• Aimer et donner sans rien attendre de retour?

    Ça, c’est vraiment une grande découverte que je suis en train de faire ces derniers temps. J’ai seulement un peu peur de vous scandaliser. Je viens seulement de me rendre compte que toute une partie de notre éducation chrétienne qui insiste sur le fait que nous devons toujours aimer et donner sans rien attendre de retour est en fait ridicule, car il y a là un immense malentendu, une méprise sur le sens des mots et la signification de toute la vie elle-même.

    Bien sûr que l’amour doit être désintéressé, dans le sens de ne pas être d’abord égoïste, replié sur soi.

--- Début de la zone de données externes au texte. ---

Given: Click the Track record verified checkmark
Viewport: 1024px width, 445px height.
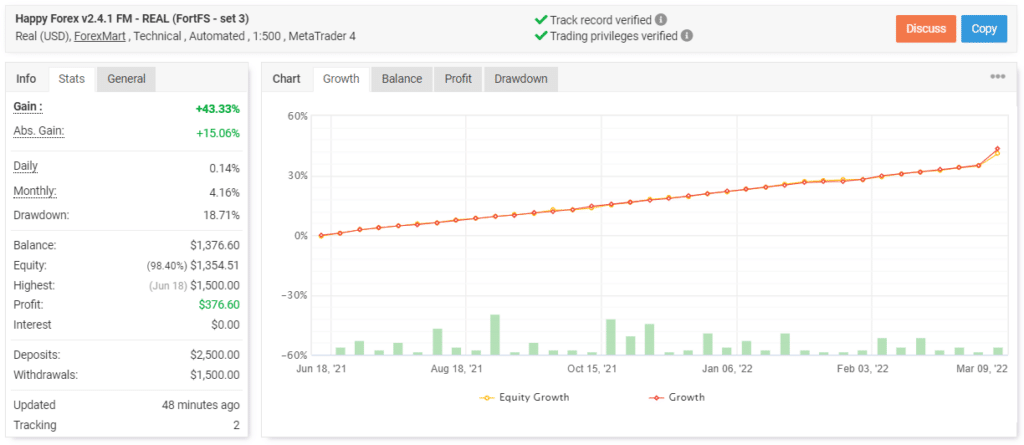Looking at the screenshot, I should pyautogui.click(x=541, y=19).
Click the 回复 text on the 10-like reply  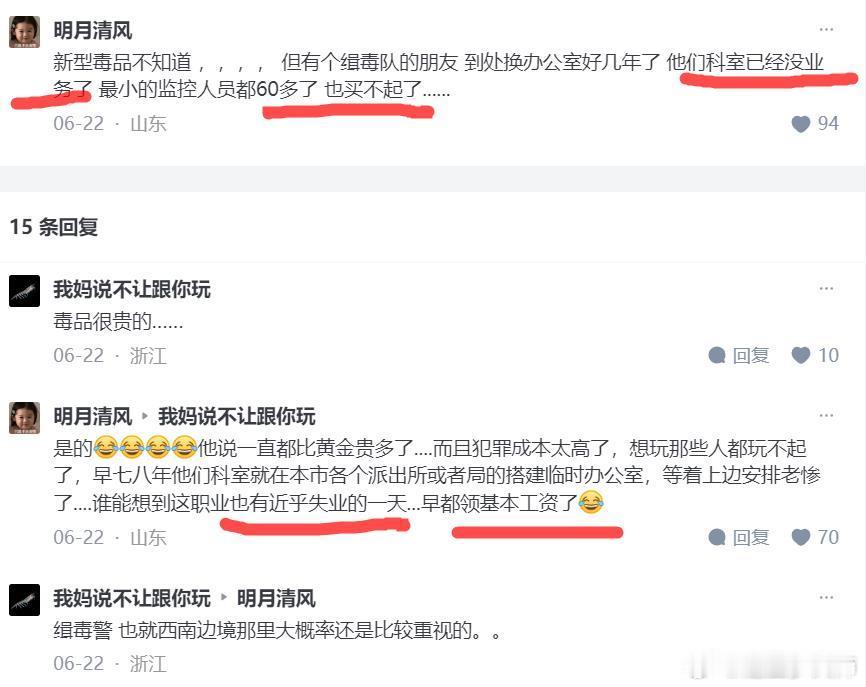[751, 355]
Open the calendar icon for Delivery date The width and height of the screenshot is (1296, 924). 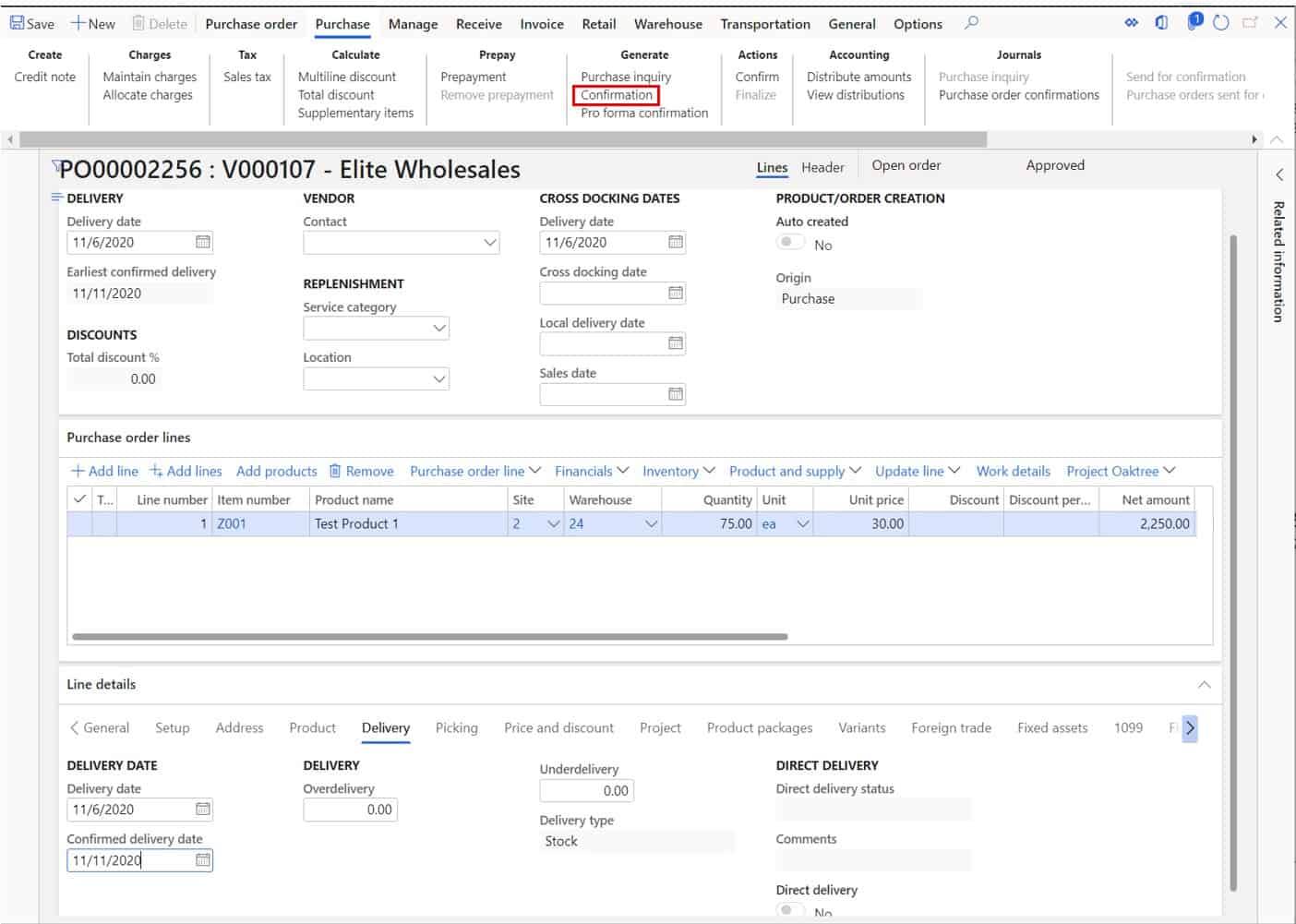[203, 242]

Mais soyons sincères, n’ai-je pas un grand intérêt à aimer l’autre ? Ce qui est beau dans l’amour et l’amitié, c’est que plus j’aime l’autre, plus je désire le bien de l’autre et son intérêt, plus je suis comblé moi-même dans la réciprocité : amour et amitié désintéressés si l’on veut, mais finalement tellement intéressés, dans le bon sens du terme. Car la vie est terriblement « intéressante », et comme c’est beau de découvrir et de vivre ses secrets.

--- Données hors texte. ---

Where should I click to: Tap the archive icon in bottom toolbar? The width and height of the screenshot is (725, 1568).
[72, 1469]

    Mais venons-en maintenant à l’attente. On me dit que je dois aimer sans rien attendre, car ce n’est pas bien d’enfermer l’autre dans mes plans à moi, mes désirs, mon amour possessif. C’est évident et nous serons toujours d’accord sur ce plan. Mais alors, nous allons passer notre vie à nous mortifier ? Si l’espoir d’un évènement heureux nait dans mon cœur en pensant à l’autre, je vais passer ma vie à refouler mes sentiments, parce que je n’ai pas le droit d’enfermer l’autre dans mes désirs ? Je vais être toute ma vie comme le surveillant de moi-même, prêt à me donner des coups de règle sur les doigts à peine je passe les frontières de ce « désintéressement » ?  Quelle triste vie tout de même !

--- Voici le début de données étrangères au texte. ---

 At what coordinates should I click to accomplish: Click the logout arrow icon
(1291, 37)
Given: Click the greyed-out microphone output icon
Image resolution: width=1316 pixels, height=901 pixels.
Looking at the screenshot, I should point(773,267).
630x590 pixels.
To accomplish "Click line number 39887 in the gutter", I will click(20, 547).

    Je vais essayer de vous dire où se trouve donc ce malentendu qui me semble maintenant si clair. C’est simplement que mon attente se referme continuellement sur le passé. J’ai vécu avec l’autre des moments de partage, de communion, où nous volions ensemble dans un univers immense qui nous donnait des ailes et voilà que j’attends maintenant que chaque rencontre avec cet autre reproduise les mêmes effets à l’infini. Et je commence à être déçu, parce qu’aujourd’hui l’autre ne m’a pas souri comme d’habitude, il ne m’a pas répondu avec la même attention que la dernière fois. Le doute commence à entrer dans mon esprit que notre relation est en train de se dégrader. Je me suis arrêté dans un passé imaginaire où je me suis enfermé avec l’autre pour toujours, et bien sûr que je vais être déçu, là aussi peut-être pour toujours, si je ne réagis pas rapidement.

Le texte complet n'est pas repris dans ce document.